What we don’t see are the conversations that happen when humor falls away. The awkward silences. The fumbling attempts at comfort. The moments where someone simply holds space without trying to make it lighter or brighter or more palatable.
This creates a distorted map of what connection looks like. We begin to believe that the people who are good at relationships are the ones who can make others laugh, who have the right response ready, who never let things get too heavy. We mistake emotional labor for emotional presence. We think being entertaining is the same as being available.
The truth is more nuanced. Some of the most emotionally present people I know aren’t particularly funny. They’re the ones who can sit with your pain without needing to fix it, who ask questions instead of offering solutions, who show up consistently even when there’s nothing clever to say. They’ve developed a different skill: the ability to be comfortable with discomfort, their own and others’.
What genuine presence actually requires
Here’s what shifts when we understand the distinction: being emotionally present means developing comfort with silence, with uncertainty, with the uncomfortable truth that sometimes there are no clever observations to make about grief or fear or disappointment.
Emotional presence isn’t about having the right words—it’s about being willing to show up even when you don’t, to sit with someone’s pain without needing to perform your way out of it.
This requires practicing a different set of muscles. It means learning to ask “How are you really doing?” and then actually waiting for an answer beyond “fine.” It means resisting the urge to crack a joke when someone shares something vulnerable. It means getting comfortable with phrases like “I don’t know what to say, but I’m here” instead of defaulting to humor because it feels safer.
Building capacity for both entertainment and presence
I’m not suggesting that you completely abandon humor or become stoically serious. Humor remains a valuable form of connection, a way to bond and share perspective and find lightness in dark times. The goal is expanding your range, developing the flexibility to shift modes based on what a situation actually needs rather than what feels most comfortable for you.
Start by noticing when you default to humor. Pay attention to the moments when someone shares something serious and your first instinct is to make a joke. That instinct isn’t wrong, but pause before acting on it.
Ask yourself: Is this what this moment needs, or is this what I need to feel less uncomfortable?
Practice sitting with silence in conversations. When someone shares something difficult, try simply saying “That sounds really hard” and then stopping. Don’t fill the space. Don’t offer solutions or silver linings or funny observations about the absurdity of life. Just be present with what they’ve shared.
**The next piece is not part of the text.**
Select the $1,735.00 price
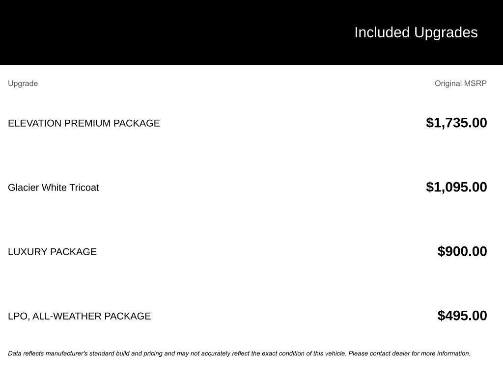 pos(456,123)
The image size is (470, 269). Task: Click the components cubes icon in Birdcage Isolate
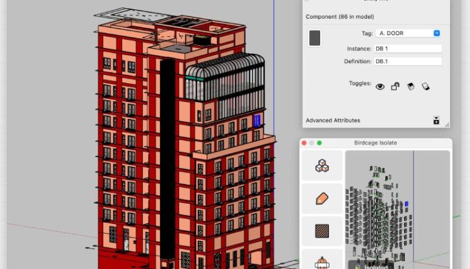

Distinguish between your online persona and your relational self. You can be funny on Twitter and emotionally present with your partner. You can make your friends laugh in the group chat and also show up when they need something more substantial. These aren’t contradictory identities. They’re different contexts requiring different approaches.
The most meaningful relationships aren’t built on consistent entertainment value. They’re built on the trust that someone will show up across the full spectrum of human experience—the absurd and the tragic, the lighthearted and the heavy.
Developing emotional presence alongside your humor doesn’t diminish your wit. It makes your connection with others more complete, more real, more able to withstand the moments when laughter falls away and what remains is simply two people, present with each other, needing nothing more than that.